Beirut blast one of “biggest ever non-nuclear” explosions
The Beirut explosion which killed at least 135 people and levelled much of the Lebanese capital’s port is “unquestionably” one of the largest non-nuclear blasts in history, according to calculations by British engineering experts.
A team from the University of Sheffield has calculated the strength of the blast based on the videos and photographs which have emerged since the disaster.
They believe the explosion was the equivalent of 1,000 to 1,500 tonnes of TNT – a blast intensity which would support the belief that it was caused by the detonation of 2,750 tonnes of ammonium nitrate fertiliser.
This is about a tenth of the intensity of the Hiroshima nuclear bomb but far bigger than any blast from a conventional weapon.
Professor Andy Tyas, an expert on blast protection engineering at the university, said: “There are simple rules of thumb relating the maximum expansion of the fireball to the size of the original explosive charge, and from some very approximate measurements from online video footage, we think the explosion is equivalent to something of the order of 1,000 to 1,500 tonnes of TNT.
“We have also analysed video footage of the time delay between the detonation and the arrival of the shock wave at points several hundred metres from the explosion and these broadly agree with this size of charge.
“If correct, that would mean this explosion had perhaps 10 per cent of the intensity of the Hiroshima bomb.
“Whatever the precise charge size, this is unquestionably one of the largest non-nuclear explosions in history – far bigger than any conventional weapon.”
The blast appeared to have been triggered by a fire that touched off a giant quantity of ammonium nitrate fertiliser stored for years in the port, exploding with the force of a moderately strong earthquake.

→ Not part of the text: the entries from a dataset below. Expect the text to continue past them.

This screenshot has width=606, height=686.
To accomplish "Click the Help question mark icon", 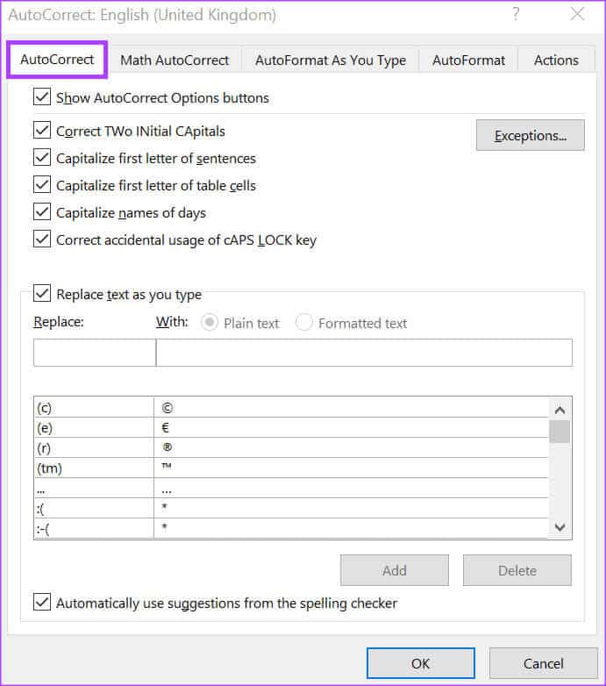I will 516,14.
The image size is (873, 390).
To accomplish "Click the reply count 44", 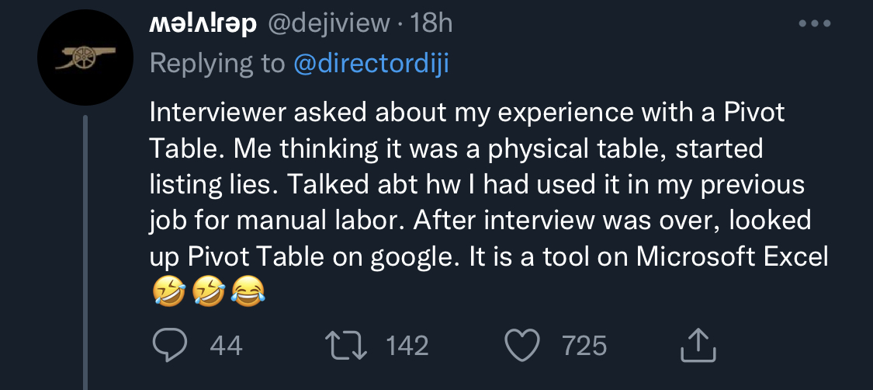I will (226, 346).
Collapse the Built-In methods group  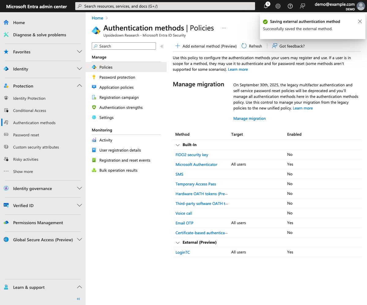click(178, 145)
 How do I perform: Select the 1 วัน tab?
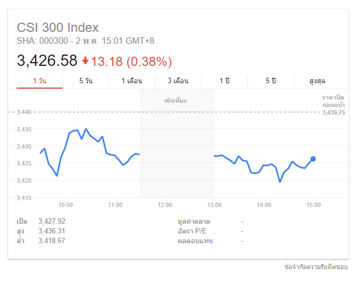[x=39, y=81]
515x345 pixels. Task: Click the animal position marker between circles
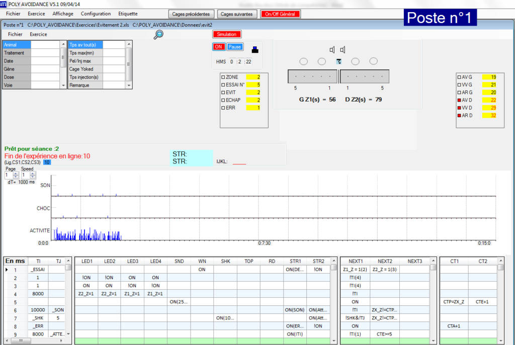pos(339,61)
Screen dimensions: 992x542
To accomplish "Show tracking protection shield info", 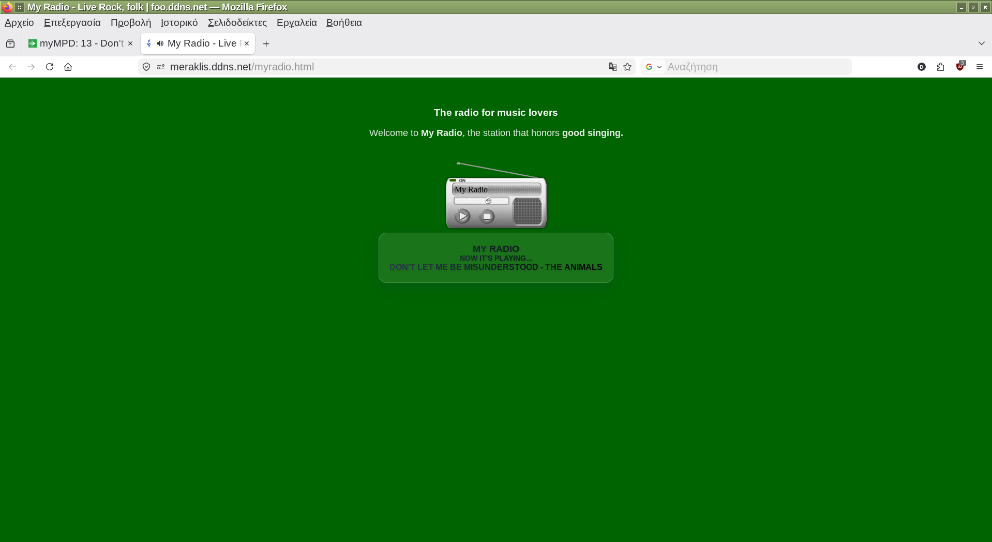I will tap(146, 67).
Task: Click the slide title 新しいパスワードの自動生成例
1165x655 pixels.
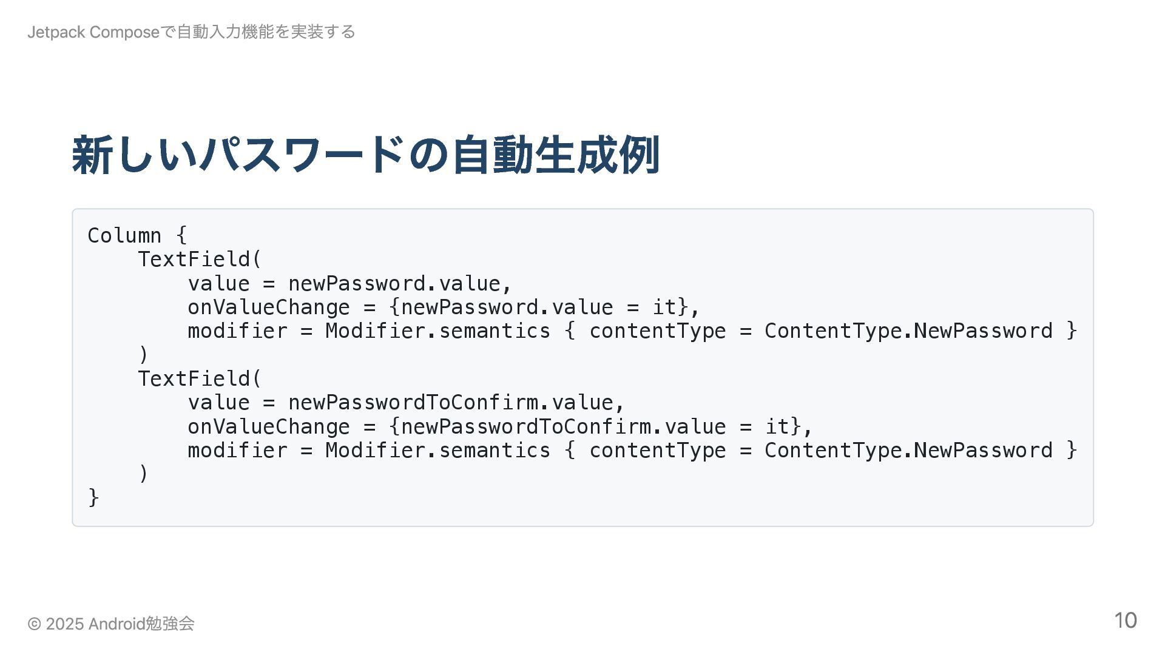Action: click(x=366, y=155)
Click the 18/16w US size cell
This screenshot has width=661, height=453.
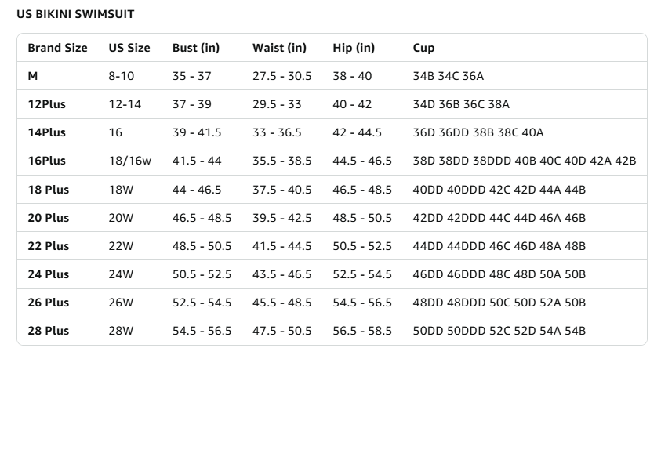pyautogui.click(x=130, y=161)
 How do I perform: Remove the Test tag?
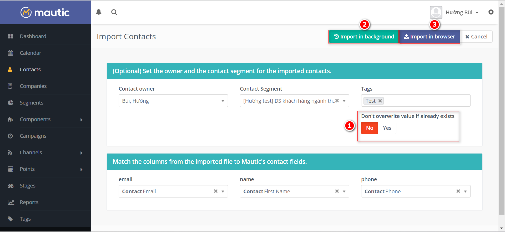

Thousands of people were injured by the blast, which damaged or destroyed an undetermined number of buildings.
The disaster comes atop the worst economic crisis in Lebanon’s modern history, and hesitancy among some backers, including France, to keep propping up a country in dire need of reform.
The European Union was activating its civil protection system to round up emergency workers and equipment from across the 27-nation bloc. The EU commission said the plan was to urgently dispatch over 100 firefighters with vehicles, sniffer dogs and equipment designed to find people trapped in urban areas.

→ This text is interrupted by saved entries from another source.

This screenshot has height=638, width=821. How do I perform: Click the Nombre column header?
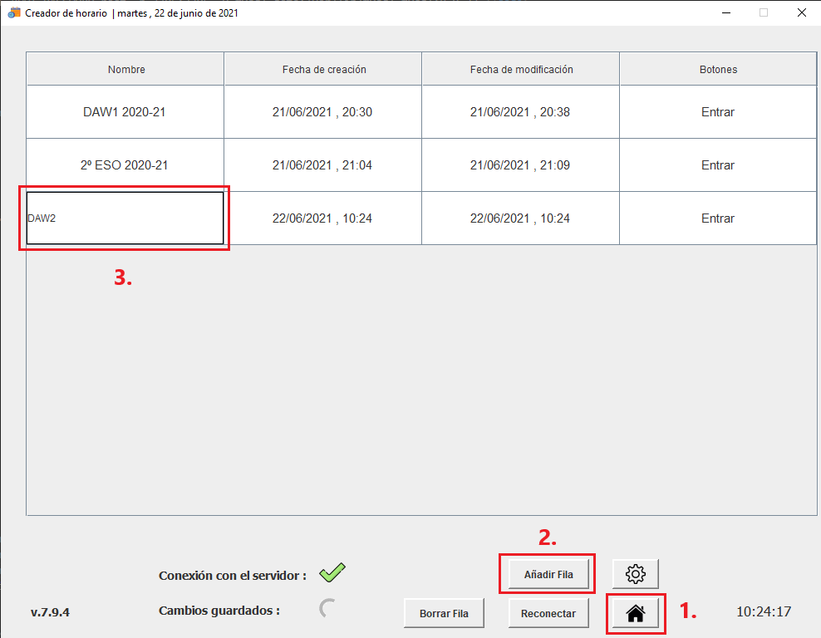click(x=126, y=70)
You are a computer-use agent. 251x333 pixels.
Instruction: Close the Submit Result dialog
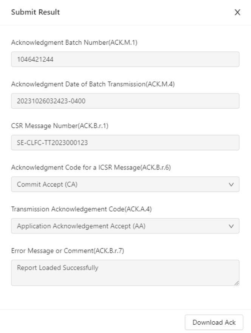coord(238,12)
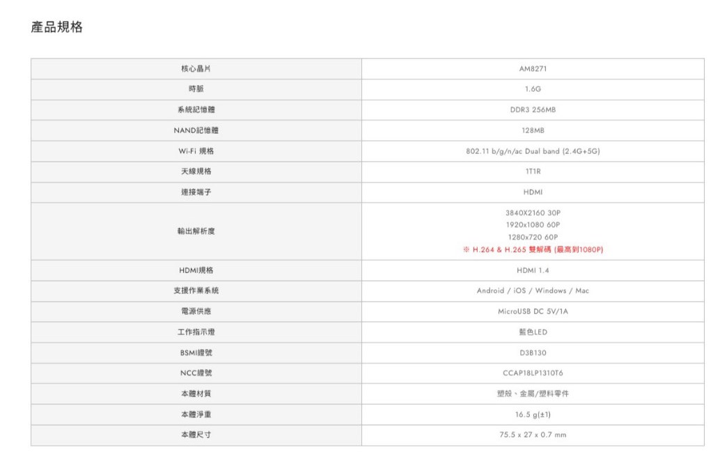
Task: Select the MicroUSB DC 5V/1A value
Action: (x=533, y=311)
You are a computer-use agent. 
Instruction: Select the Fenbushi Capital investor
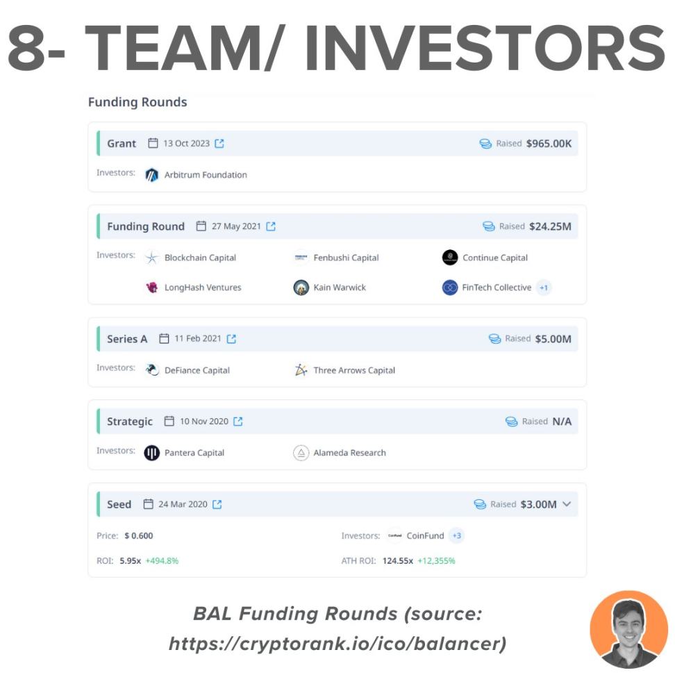click(347, 258)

Paris wasted no time in dispatching two plane-loads of specialists, rescue workers and supplies to Beirut. Reflecting both the gravity of the disaster and France’s special relationship with its former protectorate, French President Emmanuel Macron was to visit Lebanon on Thursday.
The Czech Republic, Germany, Greece, Poland and the Netherlands were taking part in the effort, with other countries expected to join. The EU’s satellite mapping system will be used to help Lebanese authorities establish the extent of damage.
Britain has promised a $9.1 million humanitarian support package.
Help was also coming from closer to home. Iraq was sending six trucks of medical supplies and an emergency medical team to help bolster Lebanon’s overstretched health system, and Egypt and Jordan were supplying field hospitals.
Even Israeli Prime Minister Benjamin Netanyahu said his country, officially in a state of war with Lebanon, stood ready to offer to assist the Lebanese “as human beings to human beings.”